Excerpted passage
=====

In other embodiments, the invention is directed to a method for distinguishing
between
H. pylori Type I and
H. pylori Type II infection in a biological
sample, or a method of monitoring a subject undergoing therapy for an
Helicobacter
pylori infection, the methods comprising:
- (a) immobilizing one or more H. pylori type-common antigens,
e.g., an H. pylori lysate and/or H. pylori urease, and immobilizing
one or more purified type-specific H. pylori Type I antigens, e.g., H.
pylori VacA and/or H. pylori CagA, on a nitrocellulose strip;
- (b) contacting the nitrocellulose strip from step (a) with the biological
sample under conditions which allow anti-H. pylori Type I and anti-H.
pylori Type II antibodies, when present in the biological sample, to bind with
H. pylori type-common antigens present in the lysate and/or the type-specific
H. pylori Type I antigens;
- (c) removing unbound antibodies;
- (d) providing a detectably labeled anti-human immunoglobulin antibody; and
- (e) detecting the presence or absence of bound anti-human immunoglobulin
antibodies in the biological sample,
- thereby detecting the presence or absence of H. pylori Type I
or Type II infection.
In particularly preferred embodiments, the biological sample is a human serum sample.
In yet further embodiments, the invention is directed to membrane supports comprising
one or more
H. pylori type-common antigens and one or more purified type-specific
H. pylori Type I antigens, discretely immobilized thereon.
In another embodiment, the invention is directed to a nitrocellulose support comprising:
- (a) an H. pylori Type I VacA polypeptide;
- (b) an H. pylori Type I CagA polypeptide;
- (c) an H. pylori urease; and
- (d) a human IgG,
- wherein the H. pylori polypeptides and urease, and the human
IgG, are immobilized as discrete bands on said nitrocellulose support.

=====

Assignment 1
Decide whether each statement agrees with the H. pylori excerpt: (a) the method immobilizes antigens on a nitrocellulose strip; (b) the particularly preferred biological sample is a human urine sample; (c) the nitrocellulose support in the last embodiment includes a human IgM. Answer yes or no for each, quoting the words of the excerpt that decide it.
Assignment 2
List every component of the nitrocellulose support described in the final embodiment of the H. pylori excerpt.
Assignment 3
Continue the H. pylori excerpt from the point where it stops.

[Stored data]
=====

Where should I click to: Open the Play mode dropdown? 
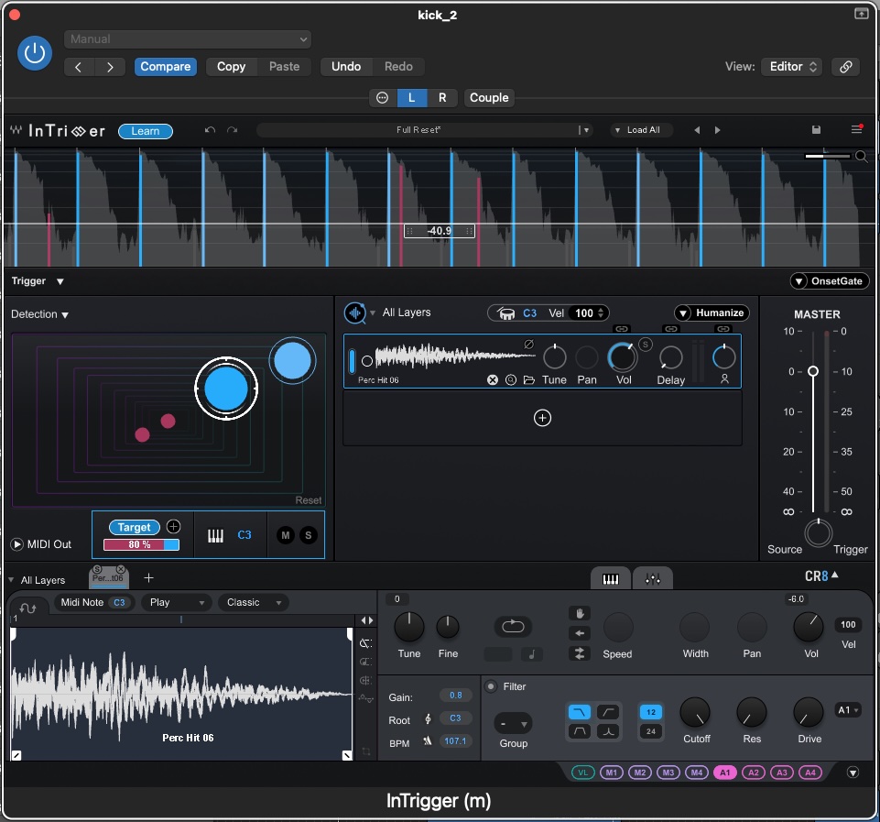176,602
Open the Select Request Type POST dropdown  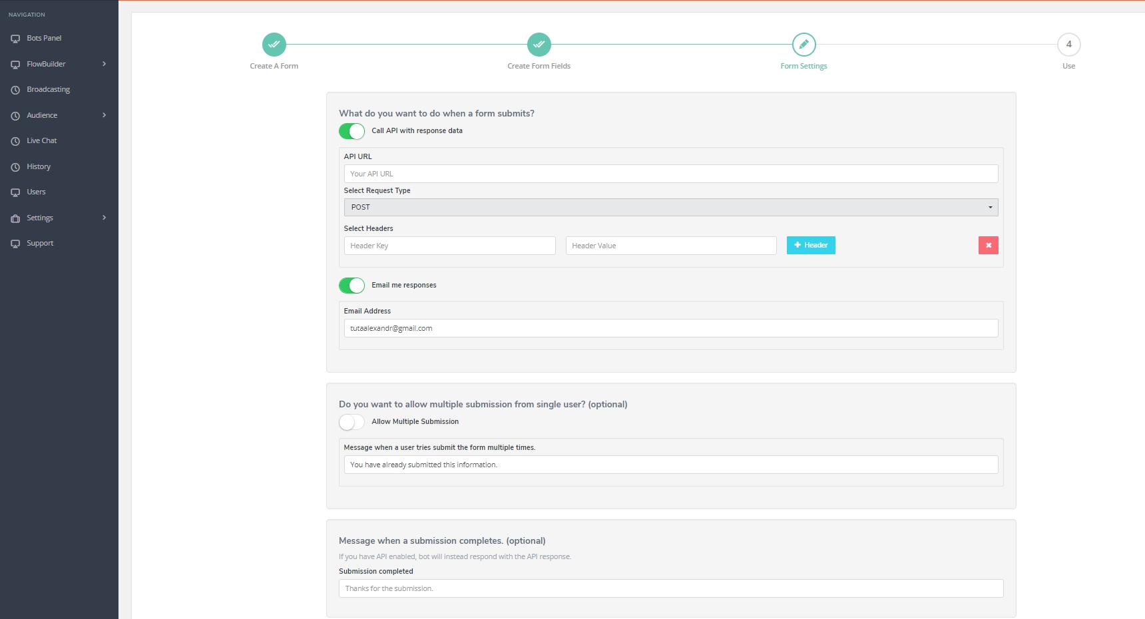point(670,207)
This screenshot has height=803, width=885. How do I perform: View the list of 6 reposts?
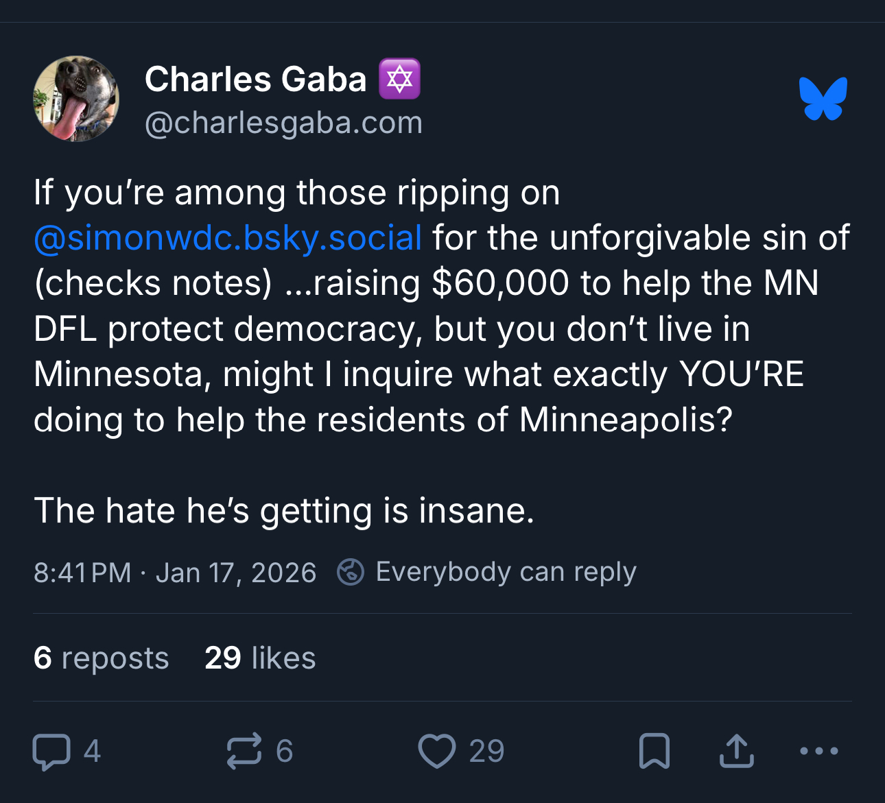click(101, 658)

=====

Expected answer 1
(a) Yes: "on a nitrocellulose strip"
(b) No: "the biological sample is a human serum sample"
(c) No: "(d) a human IgG"

Expected answer 2
- an H. pylori Type I VacA polypeptide
- an H. pylori Type I CagA polypeptide
- an H. pylori urease
- a human IgG

Expected answer 3
In a further embodiment, the invention is directed to a nitrocellulose support comprising:
- (a) an H. pylori Type I VacA polypeptide;
- (b) an H. pylori Type I CagA polypeptide;
- (c) an H. pylori lysate; and
- (d) a human IgG,
- wherein the H. pylori polypeptides and lysate, and the human
IgG, are immobilized as discrete bands on said nitrocellulose support.
In other embodiments, the invention is directed to immunodiagnostic test kits
for detecting
H. pylori infection. The kits comprise (a) one or more
H.
pylori type-common antigens; (b) one or more purified type-specific
H. pylori
Type I antigens; and (c) instructions for conducting the immunodiagnostic test.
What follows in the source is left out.